::: Entries supplied
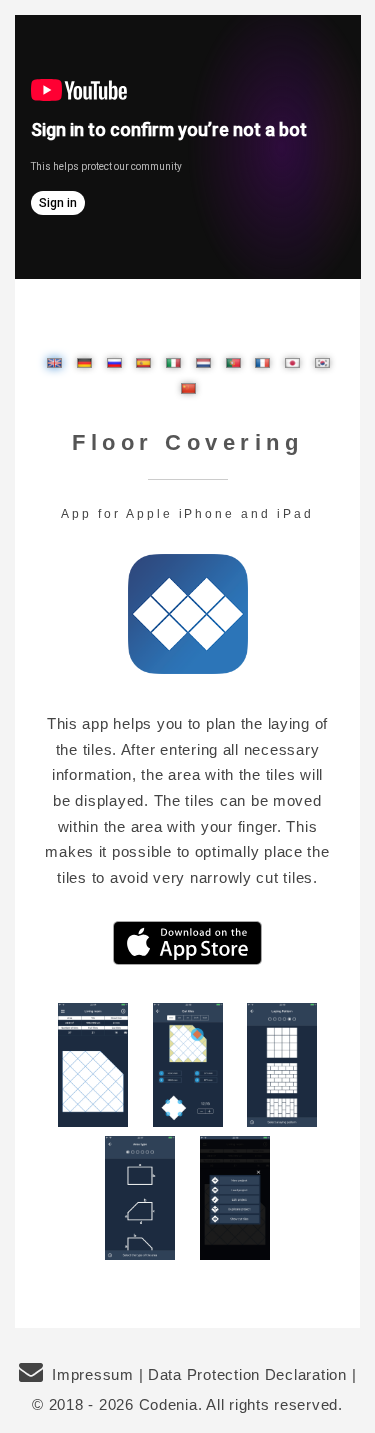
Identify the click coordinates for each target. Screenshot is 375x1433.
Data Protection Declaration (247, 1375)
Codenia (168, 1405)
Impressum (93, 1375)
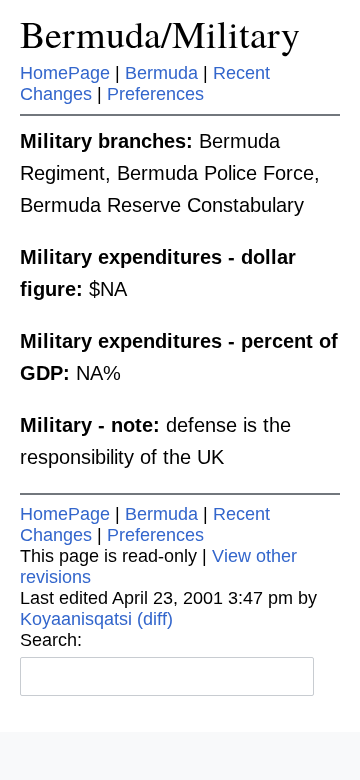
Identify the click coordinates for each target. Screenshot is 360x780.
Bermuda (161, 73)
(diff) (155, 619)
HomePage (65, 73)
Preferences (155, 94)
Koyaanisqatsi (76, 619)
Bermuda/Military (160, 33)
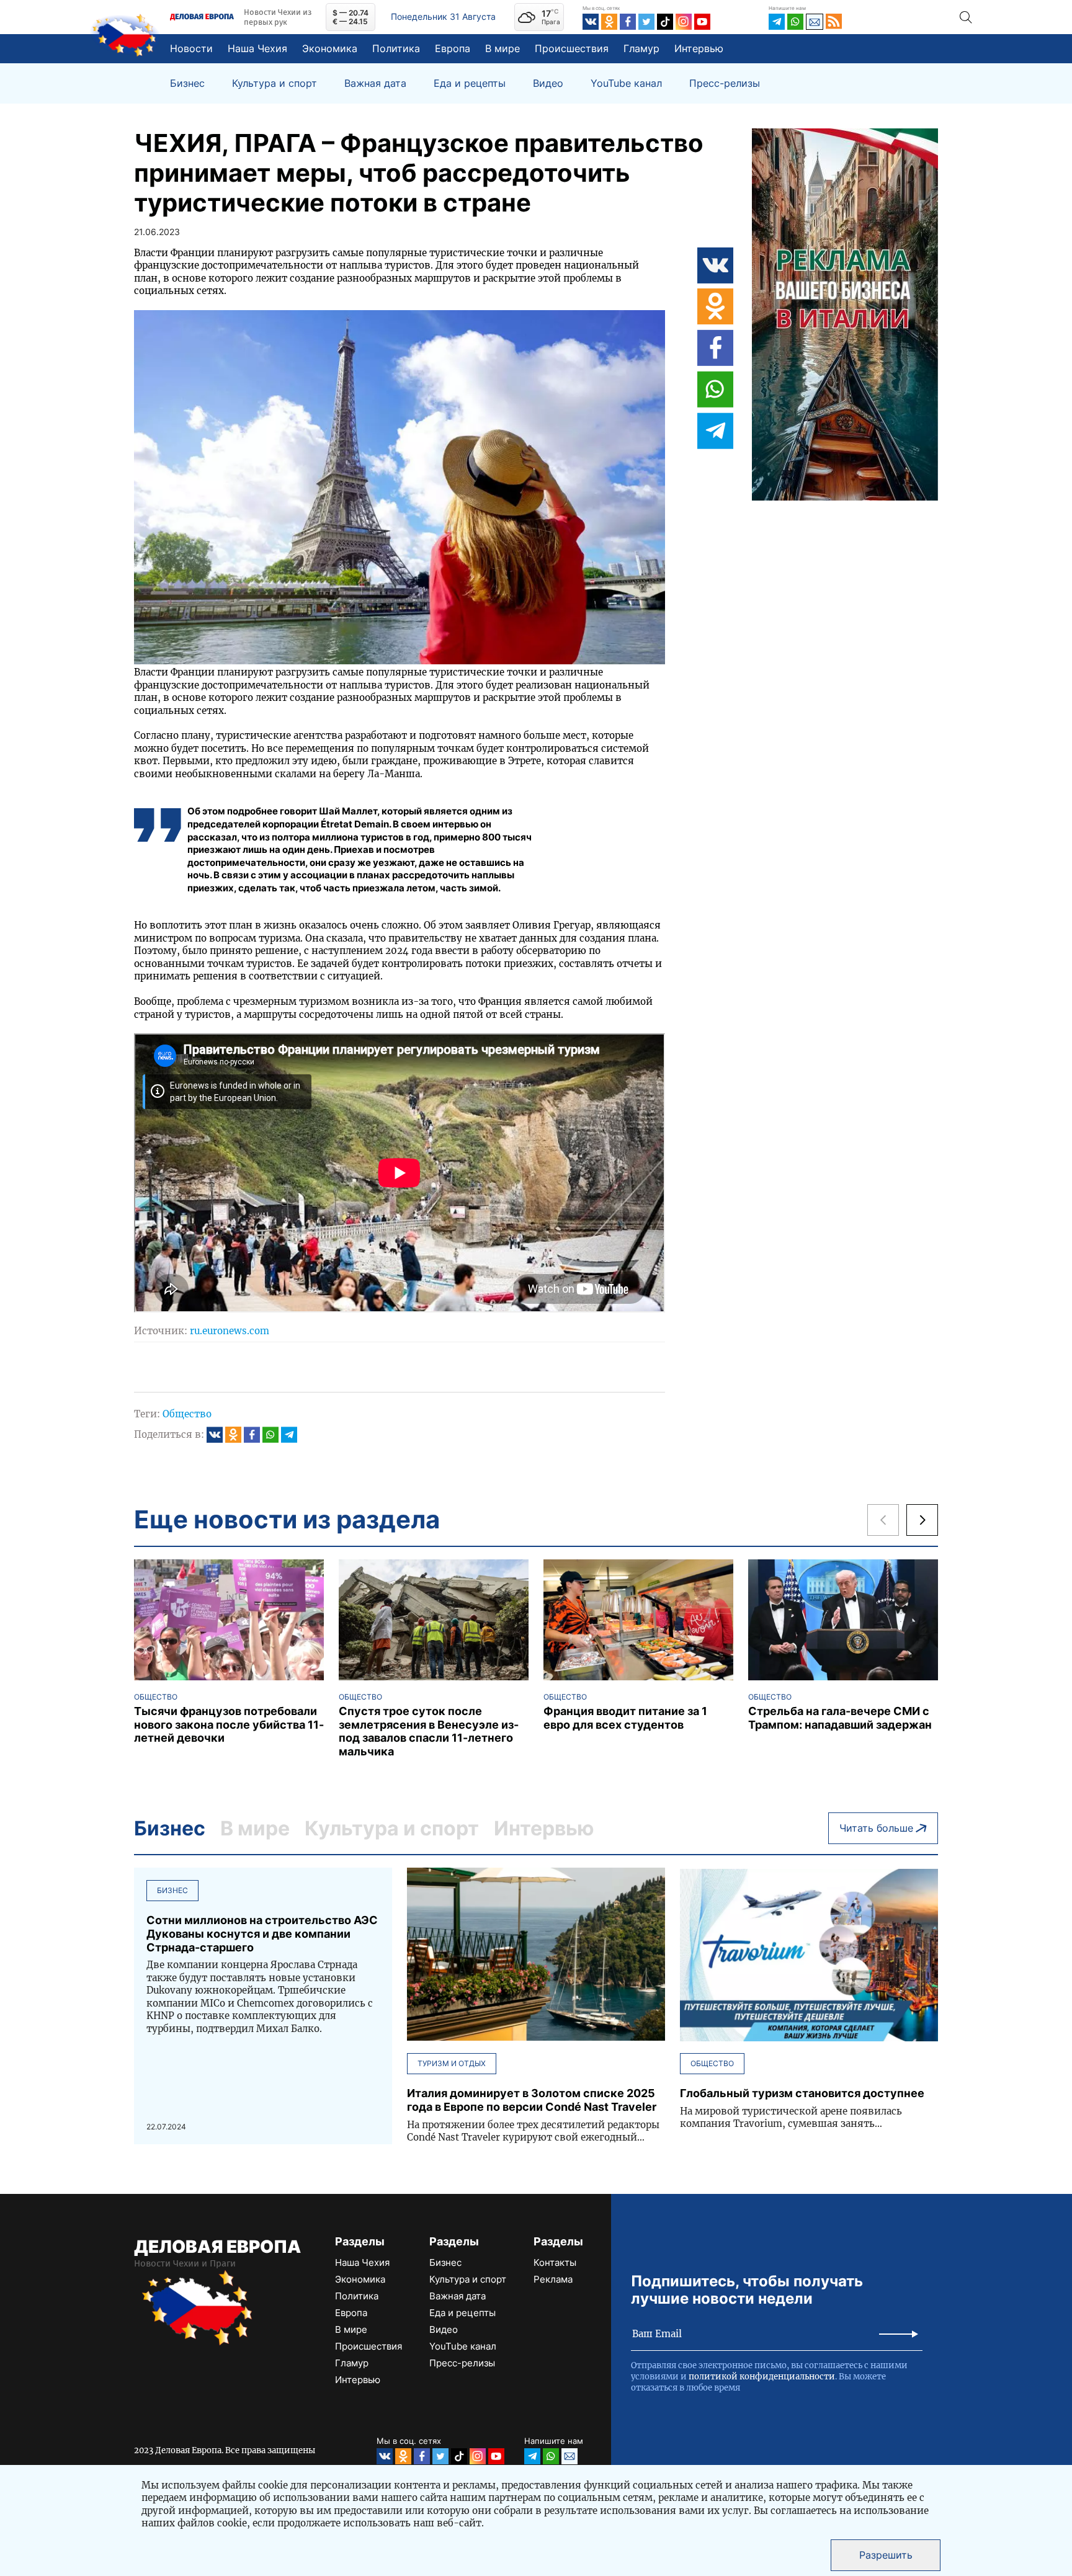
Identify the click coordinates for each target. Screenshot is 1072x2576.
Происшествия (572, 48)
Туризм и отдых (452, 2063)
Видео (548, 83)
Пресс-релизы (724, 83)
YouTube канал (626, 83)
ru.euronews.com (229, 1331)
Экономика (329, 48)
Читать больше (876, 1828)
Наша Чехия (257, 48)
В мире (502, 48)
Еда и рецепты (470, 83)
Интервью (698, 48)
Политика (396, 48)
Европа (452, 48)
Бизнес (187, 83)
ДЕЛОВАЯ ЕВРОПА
::::::
— Activity —
In these entries, some lines may contain the string "click". Give the number of such lines and nothing more.

— Solution below —
3